Diese Einstellungen sollten allerdings nur wenn unbedingt nötig geändert werden. Mit der IP-Adresse 0.0.0.0 kann der Hamster an alle NIC des Rechners gebunden werden. Aber Vorsicht: Damit wird eventuell auch ein DoS-Angriff auf den Hamster möglich! Um die lokalen Server zu schützen, weist der Hamster zusäzlich Zugriffe von allen IP-Adressen ab, ausgenommen diejenigen des „localhost“ mit der IP-Adresse 127.0.0.1 und des für private Netze reservierten Bereiches 192.168.0.0 bis 192.168.255.255. Diese Standardkonfiguration kann aufgehoben und manuell konfiguriert werden, indem im Hauptverzeichnis des Hamsters eine Datei mit dem Namen „IPAccess.hst“ erstellt wird.

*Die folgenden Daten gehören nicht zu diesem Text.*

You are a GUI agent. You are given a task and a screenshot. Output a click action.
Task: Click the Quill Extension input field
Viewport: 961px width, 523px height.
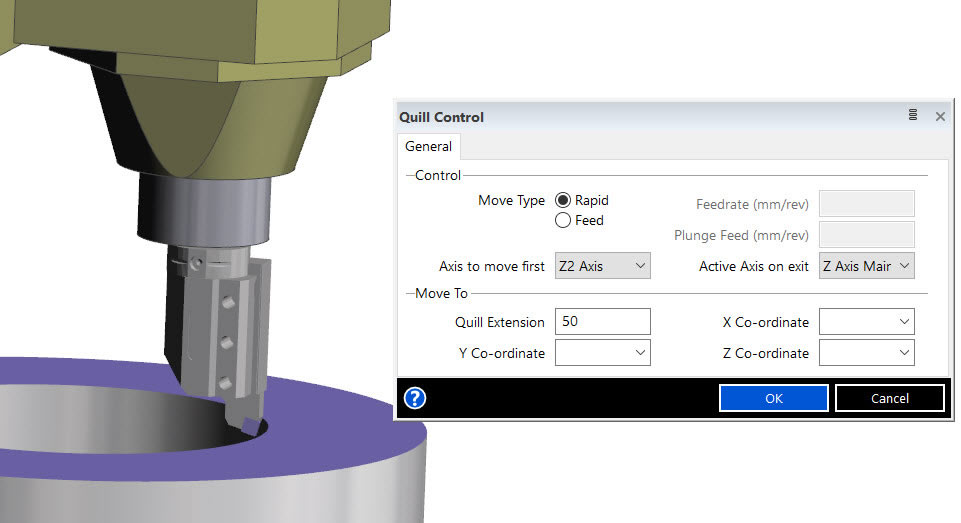(602, 322)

Zum Aufbau und Format dieser lese man den entsprechenden Abschnitt der Hilfe.

Eine zweite Schutzstufe gegen die missbräuchliche Verwendung des Hamster bietet der Passwortschutz der lokalen Server. Auch wenn der Hamster nur auf Einzelplatz-Systemen verwendet wird, sollten Sie diesen Schutz unbedingt aktivieren. Die News- und Mailreader sind in der Regel für die Verwendung des Passwort-Schutzes ausgelegt. Lediglich einige Mailreader beherrschen keine Passwortschutzverfahren für den SMTP-Server. Bei solchen Readern sollte man den Passwortschutz des POP3-Servers für den SMTP-Server mitbenutzen. Dieses Verfahren nennt sich „SMTP after POP3“ und kann im Setup-Menü des lokalen SMTP-Servers eingeschaltet werden.

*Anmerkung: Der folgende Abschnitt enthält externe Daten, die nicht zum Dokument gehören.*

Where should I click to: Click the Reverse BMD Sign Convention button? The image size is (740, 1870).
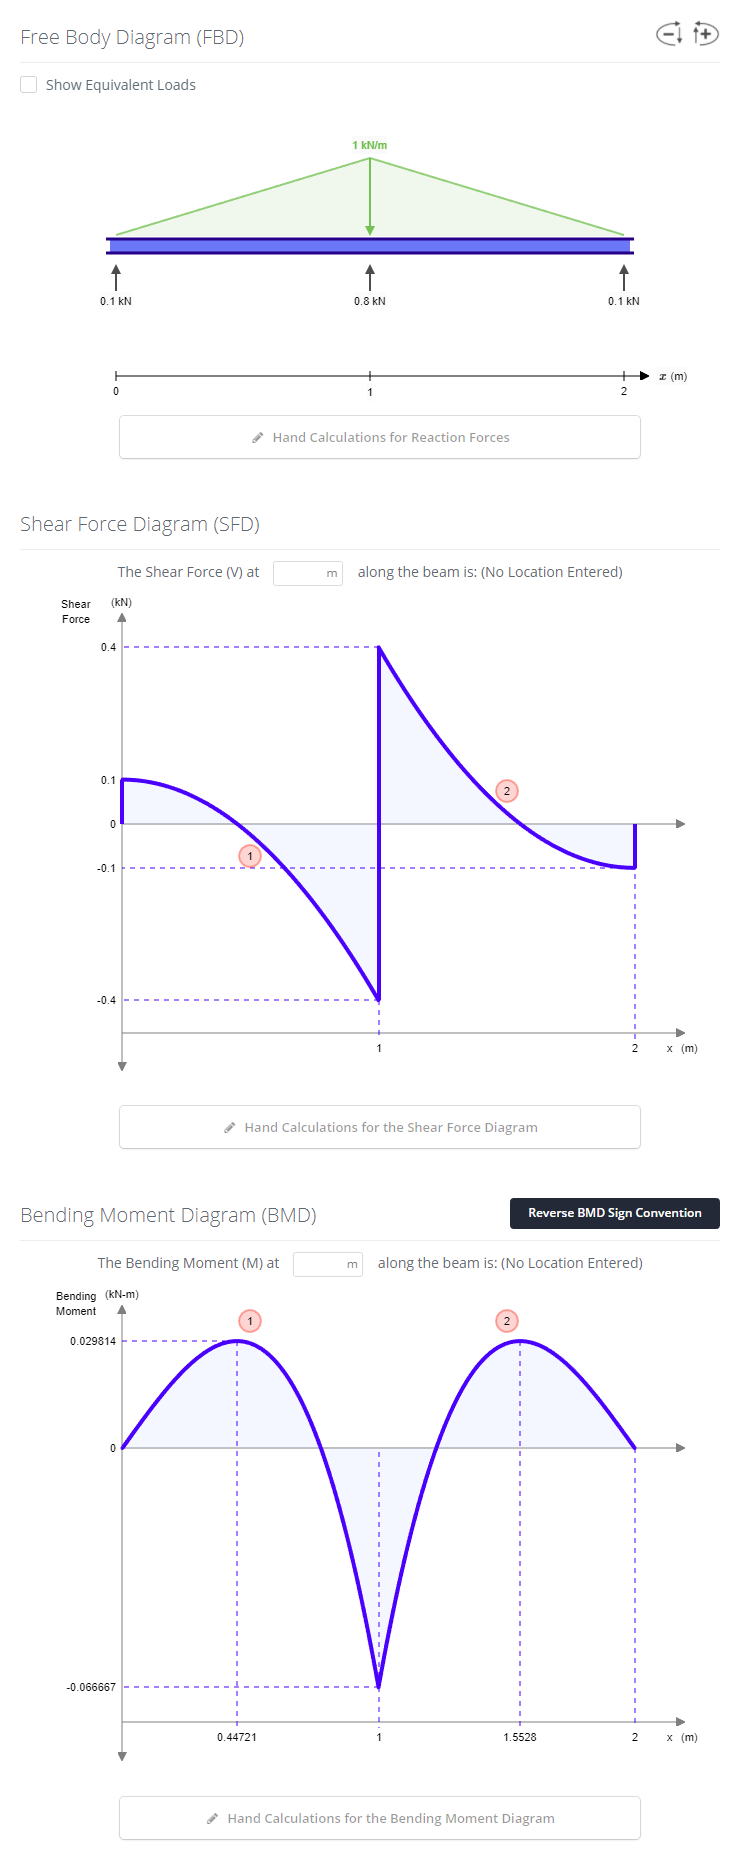click(614, 1213)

Die Passwörter der lokalen Server werden in der Standardkonfiguration mit dem „Blowfish“-Algorithmus gegen Diebstahl geschützt. Dieser Schutz sollte, wenn irgend möglich, nicht abgeschaltet werden. Dieses Verfahren bietet keinen völligen Schutz gegen Diebstahl der Passwörter, erschwert aber den Zugriff auf die Passwörter des Hamsters erheblich, wenn die Passwort-Datei übers Internet entwendet wird. Bei der Wahl der Passwörter sollten keine leicht zu erratenden Namen verwendet werden.

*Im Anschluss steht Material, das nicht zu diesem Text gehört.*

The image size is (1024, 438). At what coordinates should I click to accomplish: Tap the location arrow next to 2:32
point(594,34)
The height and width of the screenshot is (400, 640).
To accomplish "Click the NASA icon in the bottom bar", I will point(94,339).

Als dritte Schutzstufe sollten die lokalen Server, wenn möglich, vor Beginn einer Online-Session beendet werden. Die lokalen Server lassen sich im Menü „Lokale Server“ ausschalten. Per Skript ist dieses mit den hs2-Befehlen

HamMessage(3, 0)
HamMessage(4, 0)
HamMessage(5, 0)

möglich. Sehen Sie sich folgende Skript-Vorschläge an. Diese Skripte können entweder in die eigenen Skripte integriert werden oder man legt sie im Hamsterskript-Verzeichnis ab und ruft sie dann bei Bedarf aus dem Menü heraus auf.

Verbindungsaufbau:

#!hs2
# Bestehen noch Verbindungen von Clients?
if(HamGetStatus(2, 1) + HamGetStatus(2, 2) + HamGetStatus(2, 3) > 0)
  error("Die Server-Sockets konnten nicht geschlossen werden, weil noch aktive Verbindungen zu Clients bestehen.")
  quit
endif
# Server-Sockets schließen
HamMessage(3, 0)
HamMessage(4, 0)
HamMessage(5, 0)
# Läuft noch ein Server?
if(HamGetStatus(1, 1) + HamGetStatus(1, 2) + HamGetStatus(1, 3) > 0)
  error("Mindestens ein Server-Socket konnte nicht geschlossen werden.")
  quit
endif
# Internetverbindung aufbauen
HamRasDial ("Verbindungsname")
quit

Verbindungsabbau:

#!hs2
# Warten, bis der Hamster fertig ist
HamWaitIdle
#Internetverbindung trennen
HamRasHangup
# Server wieder starten
HamMessage(3, 1)
HamMessage(4, 1)
HamMessage(5, 1)
quit

Anmeldepasswörter für externe Server werden in der Regel ungeschützt im Klartext übertragen. Aus Sicherheitsgründen sollte Providern der Vorzug gegeben werden, die sichere Verbindungen via „SSL“/„TLS“ und/oder bei POP3 wenigstens „APOP“ unterstützen.